Problem requirements — Echo the material word for word, beginning at the line that has "You are a computer-use agent." and stopping after the line that has "click(97, 403)". Leave the pictures out.

Data for processing —
────────
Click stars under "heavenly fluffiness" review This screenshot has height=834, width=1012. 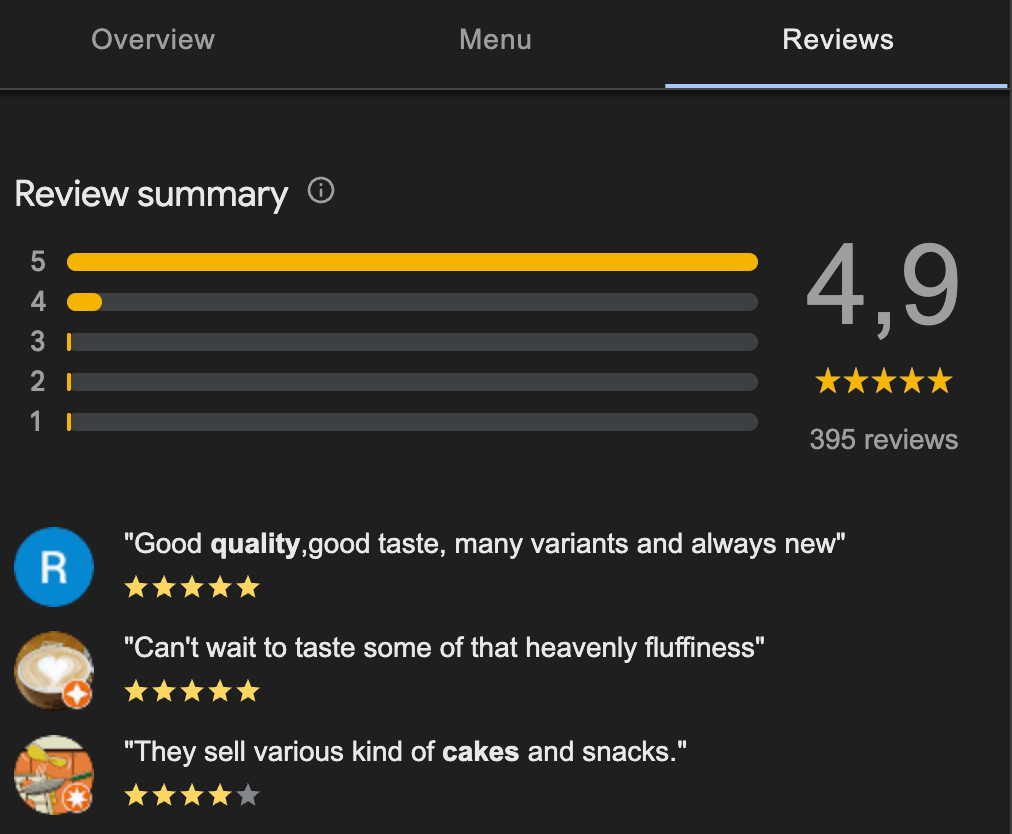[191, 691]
────────
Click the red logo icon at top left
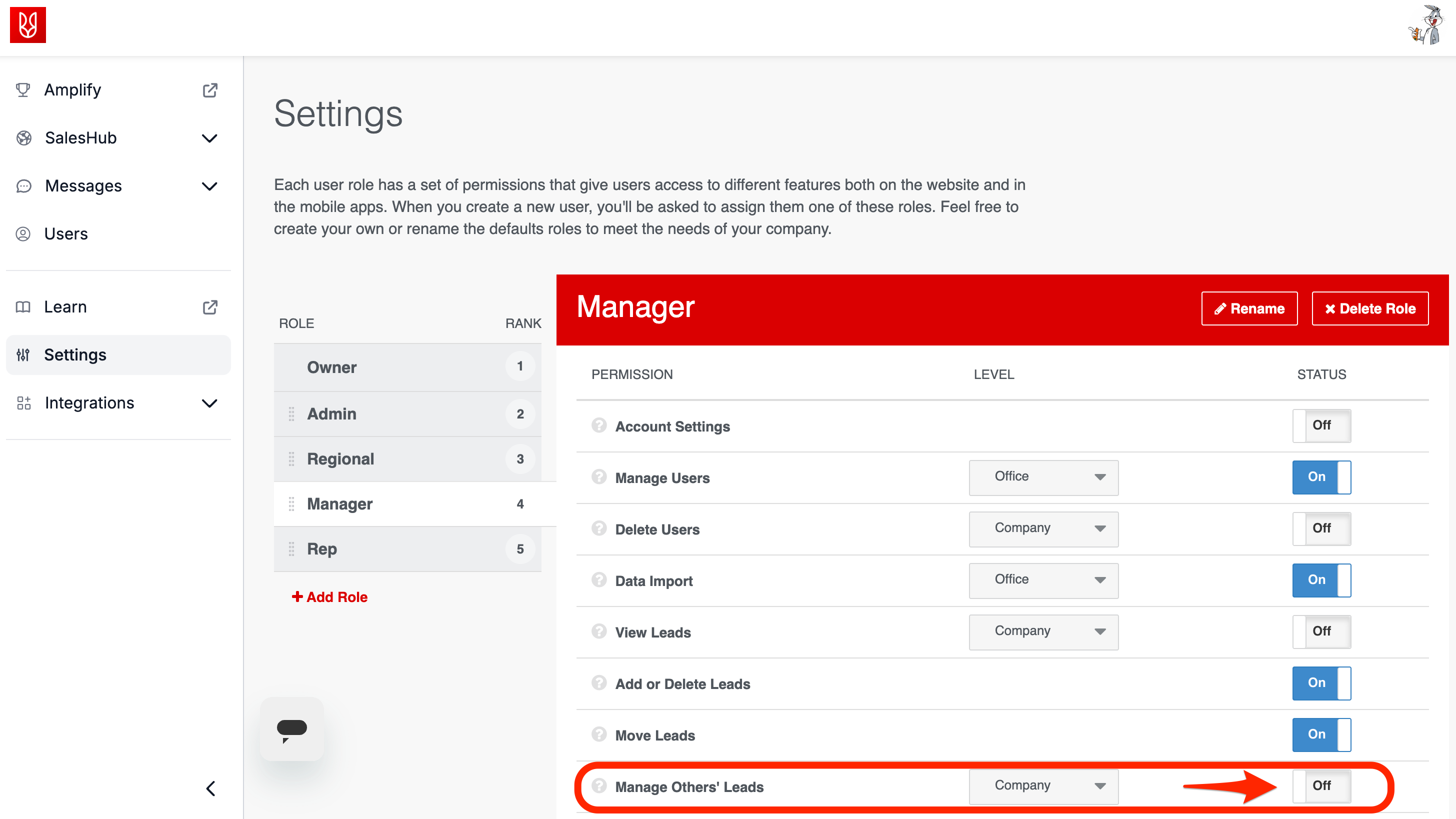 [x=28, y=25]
────────
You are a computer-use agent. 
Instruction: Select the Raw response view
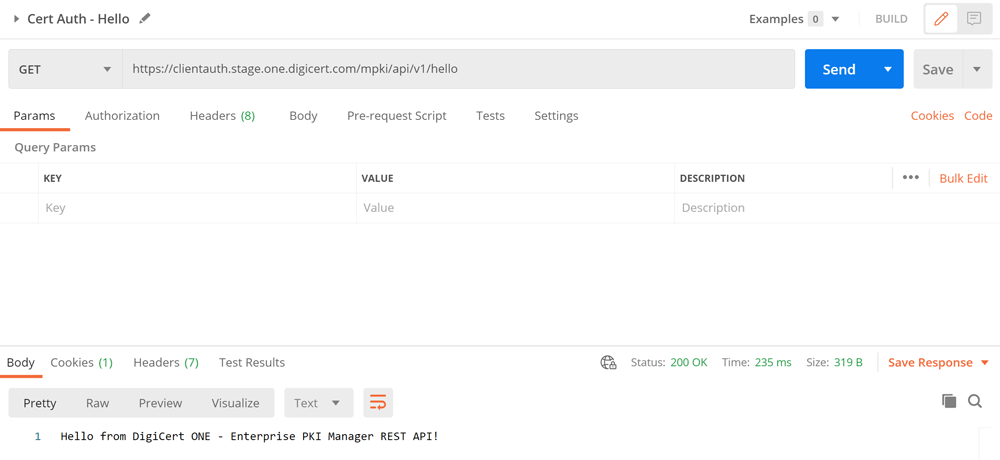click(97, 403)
────────
The solution —
You are a computer-use agent. 
Instruction: Select the Raw response view
click(97, 403)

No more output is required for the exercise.